═══ DATASET RECORDS

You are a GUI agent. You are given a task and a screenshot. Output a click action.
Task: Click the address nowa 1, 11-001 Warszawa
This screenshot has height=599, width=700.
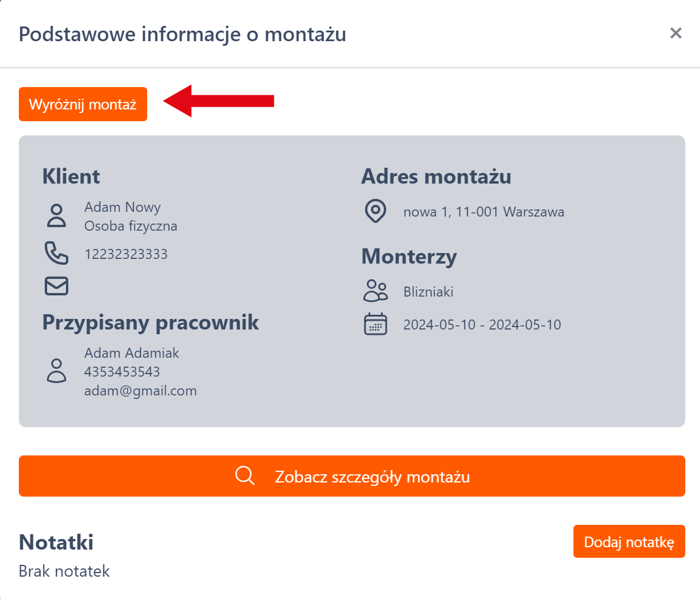[x=483, y=212]
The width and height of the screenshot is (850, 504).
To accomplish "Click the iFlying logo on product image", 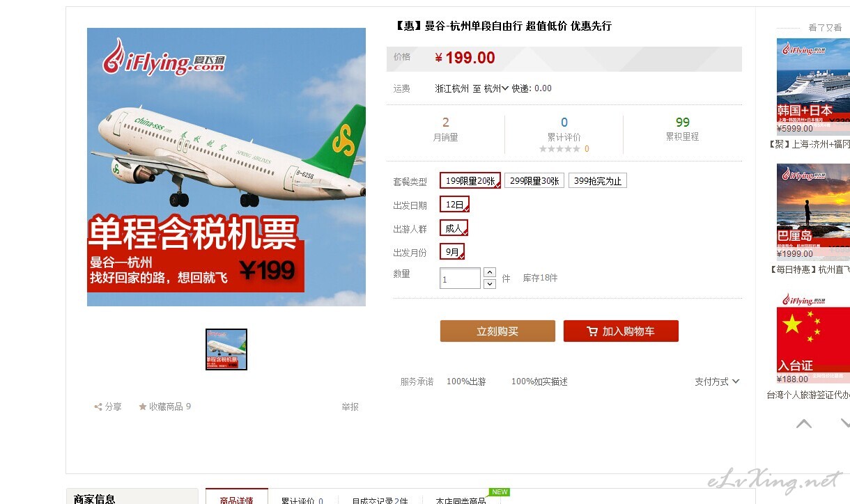I will coord(164,56).
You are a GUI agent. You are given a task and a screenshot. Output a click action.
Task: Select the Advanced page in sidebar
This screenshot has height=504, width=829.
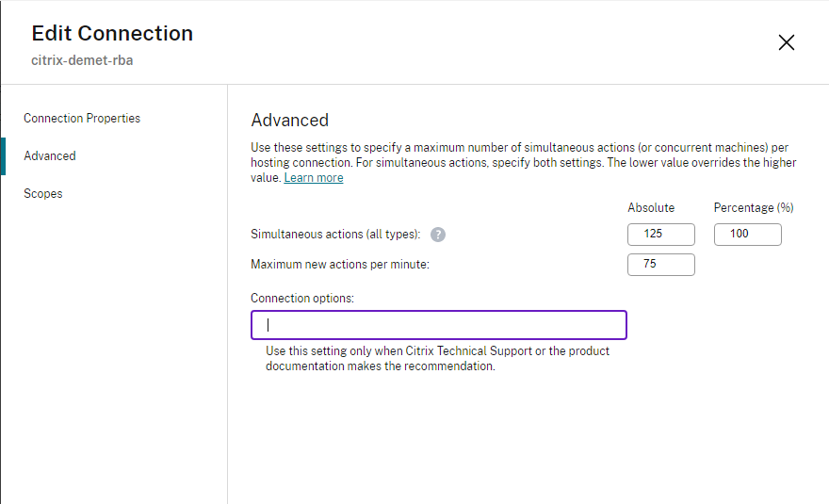[x=50, y=156]
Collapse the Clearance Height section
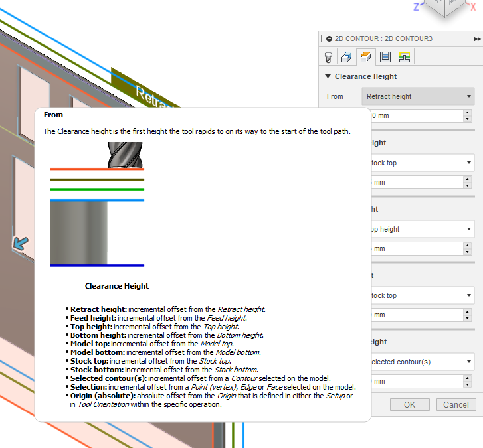Viewport: 483px width, 448px height. pyautogui.click(x=328, y=77)
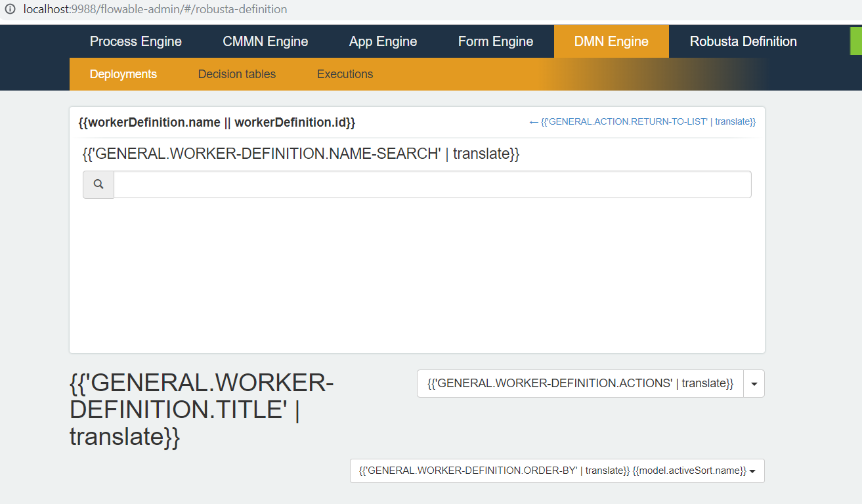Click the green button at navbar right edge
Screen dimensions: 862x504
coord(855,41)
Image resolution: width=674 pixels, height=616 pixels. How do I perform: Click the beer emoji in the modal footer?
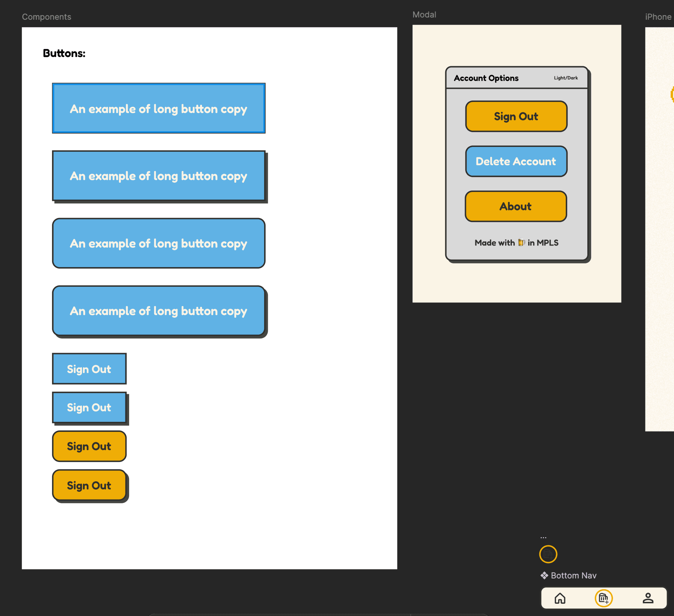[521, 243]
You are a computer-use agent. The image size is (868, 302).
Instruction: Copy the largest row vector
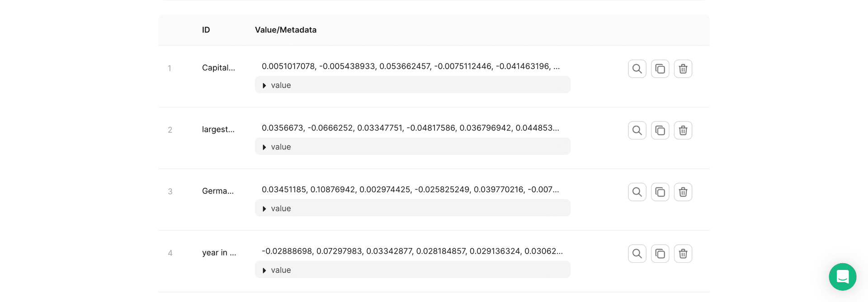point(660,130)
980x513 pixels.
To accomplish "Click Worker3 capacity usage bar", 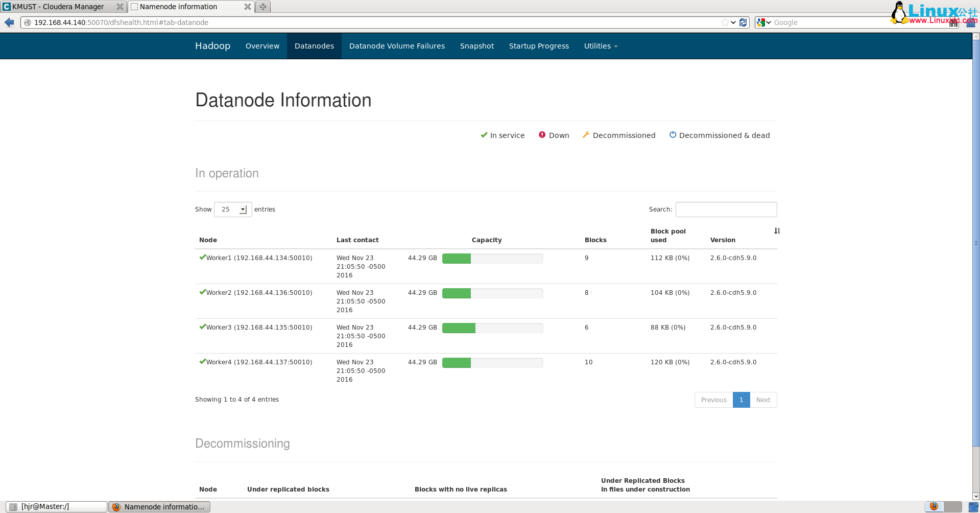I will (492, 328).
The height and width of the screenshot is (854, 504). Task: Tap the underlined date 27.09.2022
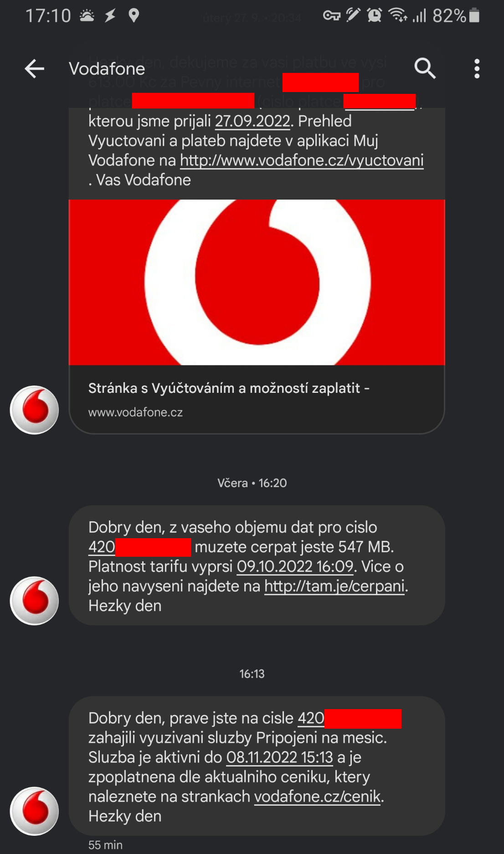[252, 121]
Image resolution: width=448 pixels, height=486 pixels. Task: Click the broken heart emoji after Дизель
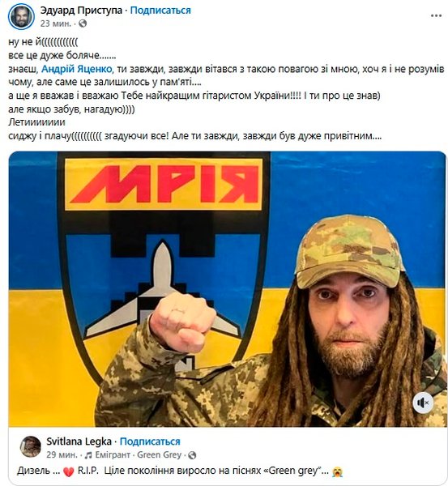69,471
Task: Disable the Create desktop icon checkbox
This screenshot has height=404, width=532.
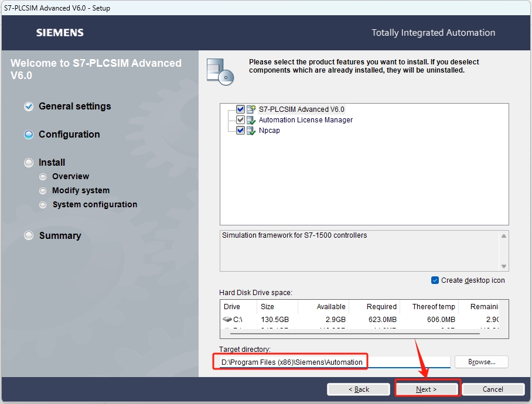Action: click(435, 280)
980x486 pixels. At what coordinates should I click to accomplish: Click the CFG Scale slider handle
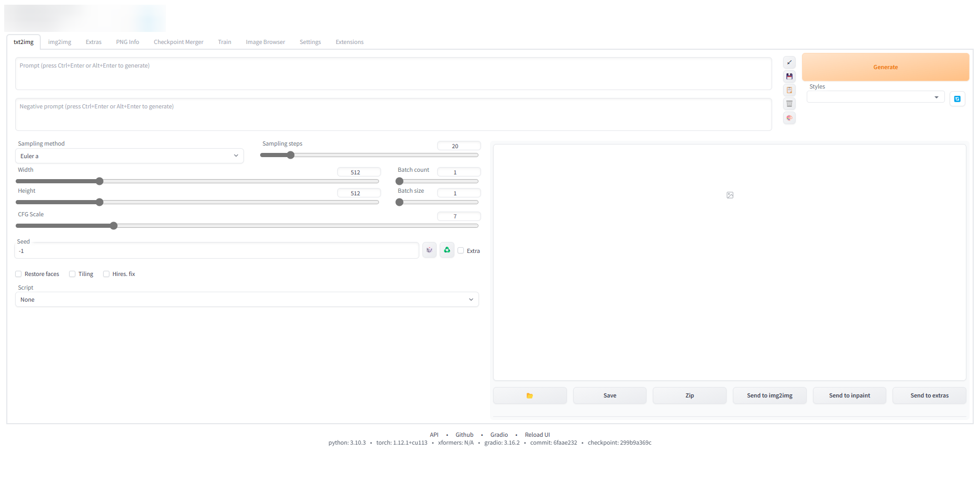[x=114, y=226]
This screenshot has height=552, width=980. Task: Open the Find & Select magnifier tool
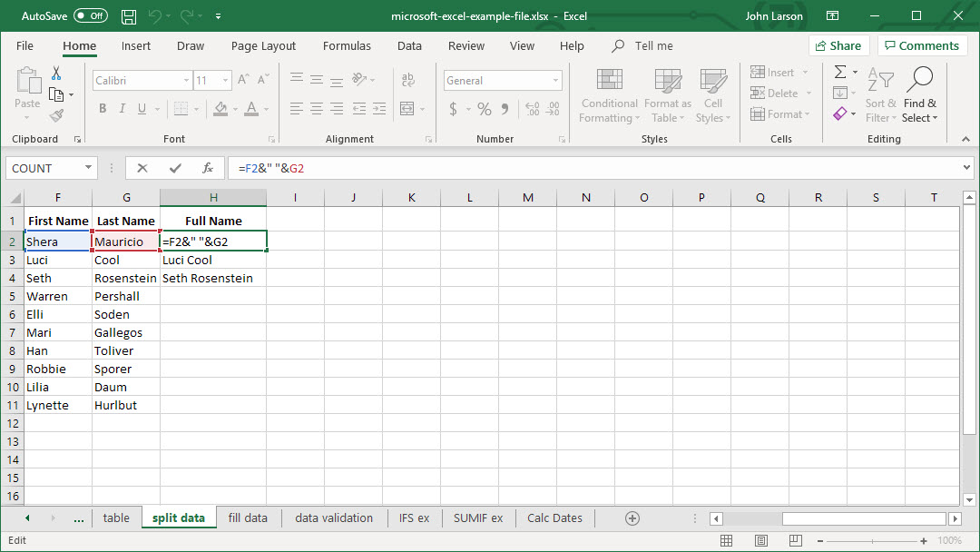click(920, 81)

══════

[WORK INSTRUCTION]: Would you please print only the lines running from the one with "The height and" to the final line of the entries above, exactly as written and without pictures?

[OUTPUT]:
The height and width of the screenshot is (854, 504). Task: Tap the underlined date 27.09.2022
[252, 121]
Image resolution: width=448 pixels, height=486 pixels. Task: Click the broken heart emoji after Дизель
69,471
Task: Disable the Create desktop icon checkbox
This screenshot has height=404, width=532.
Action: click(435, 280)
980x486 pixels. At what coordinates should I click to accomplish: Click the CFG Scale slider handle
[x=114, y=226]
This screenshot has height=552, width=980. Task: Open the Find & Select magnifier tool
click(920, 81)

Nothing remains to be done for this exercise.